Dans ces activités dépensant leur vie au service d’autrui, quoi de plus aisé que de trouver les cadres du parti conservateur ?

Mais, encore une fois, il faut qu’entre le socialiste radical, qui promet tout et le conservateur qui promettra un peu, il y ait un contraste qui éclate à tous les yeux. L’un apporte des engagemens qui contiennent autant de déceptions, des phrases éternellement démenties ; l’autre doit montrer des résultats tangibles, des œuvres précises, des fondations fécondes qui répondent pour lui. L’un multiplie les paroles, l’autre rend des services.

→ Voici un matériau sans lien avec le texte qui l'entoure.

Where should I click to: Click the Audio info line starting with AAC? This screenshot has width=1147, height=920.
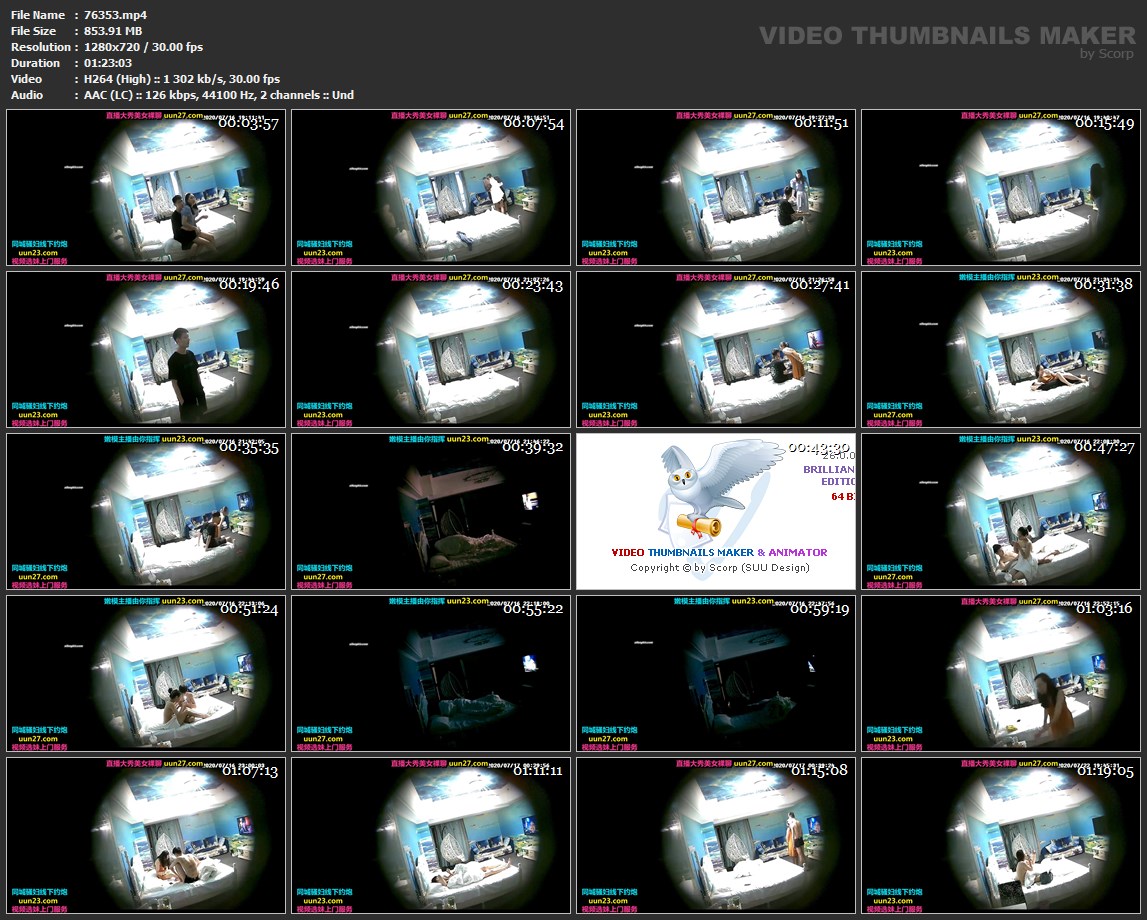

VII. — MOYENS DE PROPAGANDE

Un parti, quand il est constitué, ne manifeste son action, ne répand ses idées que de deux manières : il écrit et il parle ; mais combien peuvent varier les formes des publications et les conditions dans lesquelles agit la parole ! De la presse, nous ne dirons qu’un mot : c’est la forme la plus efficace de la propagande, mais en même temps c’est la plus coûteuse, celle qui demande le plus d’efforts et les sacrifices les plus lourds. Là où elle peut être employée, il n’y a pas à hésiter à s’en servir. Le journal local à 5 centimes, trois fois par semaine ou hebdomadaire, groupe tout naturellement autour de lui une clientèle, la tient en haleine, éveille ses sympathies, crée des liens et prépare l’action.